My lab uses molecular genetic approaches to address two questions in neurobiology. In our first project, we are interested in how different neurotransmitters affect the behavior of an organism. We are using the nematode Caenorhabditis elegans as our model system and have focused on examining the role of a specific class of neurotransmitter, the neuropeptides. We are interested in the family of FMRFamide-related peptides, which have been implicated in pain modulation in mammals. At least 31 genes encode FMRFamide-related peptides, or FLPs, in C. elegans. To understand the role of the different flp genes, we have begun the task of determining the expression pattern and knocking out each flp gene. Although there is functional overlap between the genes, inactivation of certain flp genes leads to behavioral defects, including defects in movement, reproduction, oxygen response, and fat accumulation. Insights into the role of the flp genes may reveal how neuropeptides are used in mammalian systems as well as in parasitic nematodes, which infect over one billion people worldwide.

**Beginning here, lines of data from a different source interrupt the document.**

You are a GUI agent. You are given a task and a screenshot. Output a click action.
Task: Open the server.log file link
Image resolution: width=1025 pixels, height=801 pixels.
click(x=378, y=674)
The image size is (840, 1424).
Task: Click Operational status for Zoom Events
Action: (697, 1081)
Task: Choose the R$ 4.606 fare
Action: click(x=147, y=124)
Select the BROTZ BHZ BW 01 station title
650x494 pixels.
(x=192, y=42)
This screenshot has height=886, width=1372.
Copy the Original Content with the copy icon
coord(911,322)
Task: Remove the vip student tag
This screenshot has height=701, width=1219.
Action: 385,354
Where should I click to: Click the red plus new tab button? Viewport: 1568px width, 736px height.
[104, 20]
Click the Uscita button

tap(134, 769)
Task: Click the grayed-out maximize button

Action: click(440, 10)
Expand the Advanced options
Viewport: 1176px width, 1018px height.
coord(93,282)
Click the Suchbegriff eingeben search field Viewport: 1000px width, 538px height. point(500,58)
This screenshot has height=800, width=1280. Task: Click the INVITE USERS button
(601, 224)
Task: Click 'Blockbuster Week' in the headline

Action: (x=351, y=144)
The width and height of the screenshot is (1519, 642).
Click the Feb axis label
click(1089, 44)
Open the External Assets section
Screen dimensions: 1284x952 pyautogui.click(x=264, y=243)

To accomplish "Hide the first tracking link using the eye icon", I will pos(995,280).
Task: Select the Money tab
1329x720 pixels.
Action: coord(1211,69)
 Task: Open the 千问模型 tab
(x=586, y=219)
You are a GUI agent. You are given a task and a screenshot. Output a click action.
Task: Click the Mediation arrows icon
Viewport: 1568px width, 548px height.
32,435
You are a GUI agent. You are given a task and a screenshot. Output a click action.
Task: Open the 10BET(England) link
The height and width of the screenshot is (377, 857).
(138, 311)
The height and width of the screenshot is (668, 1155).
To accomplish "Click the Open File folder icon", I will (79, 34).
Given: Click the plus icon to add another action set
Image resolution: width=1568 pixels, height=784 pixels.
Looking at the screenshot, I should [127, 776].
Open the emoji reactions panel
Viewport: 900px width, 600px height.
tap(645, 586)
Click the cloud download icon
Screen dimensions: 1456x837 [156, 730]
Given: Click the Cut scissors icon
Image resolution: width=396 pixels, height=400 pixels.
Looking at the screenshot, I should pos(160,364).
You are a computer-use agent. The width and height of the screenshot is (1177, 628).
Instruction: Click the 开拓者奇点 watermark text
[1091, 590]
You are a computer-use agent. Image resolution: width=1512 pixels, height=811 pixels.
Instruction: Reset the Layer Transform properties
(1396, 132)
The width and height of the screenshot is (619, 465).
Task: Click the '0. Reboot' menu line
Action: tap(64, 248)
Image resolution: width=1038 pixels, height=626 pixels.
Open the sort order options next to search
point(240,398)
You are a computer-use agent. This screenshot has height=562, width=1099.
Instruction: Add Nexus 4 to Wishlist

In a second project, we are using C. elegans as a model to examine genes implicated in neurodegenerative disorders. Mutations in the human APP gene have been linked to familial Alzheimer's Disease. The functions of APP and APP-related genes in humans, however, are unclear. C. elegans contains one APP-related gene, apl-1, which encodes a protein that is highly similar to human APP. apl-1 has an essential function in C. elegans. Loss of apl-1 disrupts several developmental processes, including molting and morphogenesis, and results in larval lethality. Expression of the extracellular domain of APL-1 is sufficient to rescue the apl-1 lethality, suggesting that apl-1 acts non-cell autonomously as a signaling molecule. Overexpression of APL-1 also causes several phenotypes, including an incompletely penetrant lethality, suggesting that levels of APL-1 need to be tightly regulated to ensure the animal’s viability. We are examining the role of apl-1 and identifying the genes that act in the same pathway as apl-1. Although different organisms may use APP and related proteins in different functional contexts, the pathways in which they function and the molecules with which they interact are likely to be conserved. Hence, identification of pathways relevant to APL-1 may provide insights into the roles and cellular pathways of human APP.